We had a great night last weekend when we performed our first live print music ballad with Jon Bilbrough at Stoke Newington International airport for the London Word Festival. The last few copies are available through our order form, or if you stop us in the street and ask for one {saves on postage}. Most were snapped up from the line while they were still wet. There are a few videos already online if you search for them, but here is our own humble contribution placed on the centre for Eternal Return that is Youtube

Ballad Show at London Word Festival 7/3/09

We’ve been asked to come up with a show for the London Word Festival so we will be performing with Indie-folk musician Jon Bilbrough at the Stoke Newington International Airport on Saturday 7th March, probably taking to the stage around 8.30pm. There will be music and live printing and a new publication available in and on the night! 

When we came across the factoid that the word ‘ballad’ came from printing terminology, we thought it was an ideal way to work again with some of our Indie musician friends.  Apparently people heard news fastest through low-cost songs distributed on roughly printed sheets; put that in your pipe itunes!
 
We’ve asked old school chum Jon to write a new song with us that will be performed on the night, which he will be playing from a proliferating line of prints we are hanging and passing in front of him. This sheet music will also be available to take home far a small sum. Isn’t it a little weird to release music in sheet form when you can just bluetooth mp3s? Yes. But it will also be notated in unusual and attractive ways, and mp3s aren’t much to look at.
 
Our set will be followed by two other acts, Caroline Weeks and Mary Hampton, so remember if you turn up on ‘Indie time’ {i.e. doors 7.30, walk in at 9.30pm} you’re liable to miss it and leave with long faces, as a couple of folks did at the Half-handed Cloud show!  Tickets are required, so go to link below… And time may be short as it was listed as a show to look out for in Time Out!
 

Boost your portfolio, with ‘Credit Crunch’
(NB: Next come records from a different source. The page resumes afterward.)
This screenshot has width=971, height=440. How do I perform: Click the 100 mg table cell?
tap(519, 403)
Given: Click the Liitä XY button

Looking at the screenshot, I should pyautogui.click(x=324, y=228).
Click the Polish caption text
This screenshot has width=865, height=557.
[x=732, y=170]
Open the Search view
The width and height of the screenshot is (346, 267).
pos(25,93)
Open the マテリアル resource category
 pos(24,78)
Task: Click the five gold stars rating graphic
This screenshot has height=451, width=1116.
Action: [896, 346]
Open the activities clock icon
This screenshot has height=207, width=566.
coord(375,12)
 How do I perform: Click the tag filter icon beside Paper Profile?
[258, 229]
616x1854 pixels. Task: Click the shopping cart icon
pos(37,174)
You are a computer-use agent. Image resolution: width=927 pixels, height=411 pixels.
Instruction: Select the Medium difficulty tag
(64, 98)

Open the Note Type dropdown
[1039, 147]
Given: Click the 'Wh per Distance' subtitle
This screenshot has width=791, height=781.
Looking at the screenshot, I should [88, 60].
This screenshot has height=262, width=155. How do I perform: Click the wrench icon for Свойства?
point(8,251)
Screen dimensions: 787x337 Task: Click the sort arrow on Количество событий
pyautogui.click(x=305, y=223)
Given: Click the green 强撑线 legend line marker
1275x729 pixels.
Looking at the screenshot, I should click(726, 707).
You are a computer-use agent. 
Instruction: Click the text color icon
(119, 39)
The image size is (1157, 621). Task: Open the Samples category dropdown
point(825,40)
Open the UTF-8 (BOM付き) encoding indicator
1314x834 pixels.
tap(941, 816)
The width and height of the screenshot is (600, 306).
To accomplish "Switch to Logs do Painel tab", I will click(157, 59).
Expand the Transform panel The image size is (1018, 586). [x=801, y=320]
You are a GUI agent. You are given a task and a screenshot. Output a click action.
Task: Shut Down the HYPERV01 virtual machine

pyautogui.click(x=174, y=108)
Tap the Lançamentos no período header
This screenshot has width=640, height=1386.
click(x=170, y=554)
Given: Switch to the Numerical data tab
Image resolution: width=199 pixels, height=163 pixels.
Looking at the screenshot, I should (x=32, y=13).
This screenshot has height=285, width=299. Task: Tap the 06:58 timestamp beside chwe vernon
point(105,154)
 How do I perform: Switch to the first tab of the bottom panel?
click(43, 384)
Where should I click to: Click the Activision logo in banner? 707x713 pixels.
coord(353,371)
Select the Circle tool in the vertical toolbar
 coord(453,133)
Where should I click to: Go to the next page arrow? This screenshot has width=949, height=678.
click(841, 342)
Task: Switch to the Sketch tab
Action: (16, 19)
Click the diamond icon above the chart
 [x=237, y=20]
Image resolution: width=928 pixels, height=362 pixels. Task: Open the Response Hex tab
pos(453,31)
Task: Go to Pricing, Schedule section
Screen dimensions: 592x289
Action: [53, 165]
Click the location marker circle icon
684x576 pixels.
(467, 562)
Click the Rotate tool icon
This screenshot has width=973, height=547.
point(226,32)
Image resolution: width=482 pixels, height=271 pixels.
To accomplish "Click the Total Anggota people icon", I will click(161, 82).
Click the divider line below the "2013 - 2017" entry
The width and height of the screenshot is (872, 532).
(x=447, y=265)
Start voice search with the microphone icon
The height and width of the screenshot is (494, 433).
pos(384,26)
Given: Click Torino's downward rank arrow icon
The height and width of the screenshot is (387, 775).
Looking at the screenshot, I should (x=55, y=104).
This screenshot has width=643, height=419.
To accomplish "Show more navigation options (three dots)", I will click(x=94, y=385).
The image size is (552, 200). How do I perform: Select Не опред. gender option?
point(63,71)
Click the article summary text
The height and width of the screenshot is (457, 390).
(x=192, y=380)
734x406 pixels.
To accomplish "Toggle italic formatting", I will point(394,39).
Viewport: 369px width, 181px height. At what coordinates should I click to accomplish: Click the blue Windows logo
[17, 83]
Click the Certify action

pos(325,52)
We know times are hard. People are finding it difficult to make ends meet, and just when you need a bit of beauty in your life, you can’t afford any art! Not so - thanks to Eddie Farrell and the Henningham Family Press. Many visitors admired our credit crunch print that we made with Eddie and hung in our kitchen, so we thought we’d make it available from our shelf for a very affordable £9.99! While stocks last! We’d have performed a price check or given you a price promise, but there’s nothing out there quite like this to compare it to.

Is it a bleak breakfast or a reminder that the things that matter are still abundant? I think the latter.

2009 Calendar on sale, no wait, SOLD OUT!

The2009calendar was just put on sale as is now sold out. I think that took about 10 days? Well done Sarah, Michael and Natalia, that was a great project to be involved in. First of all it looks amazing, but also a lot of people took part.

So on the 1st Jan a year-long exhibition begins for those lucky enough to have bought one. 

www.the2009calendar.com 

H-hC & HFP audience video

A kind member of the audience had posted a video of what they saw at the event in the Foundry recently. I really like the way they’ve managed to get in the explanation of the whole event AND credits to everybody in the band.

http://www.youtube.com/watch?v=AjrjZt5E4X8

We also have some footage that we will edit and release later.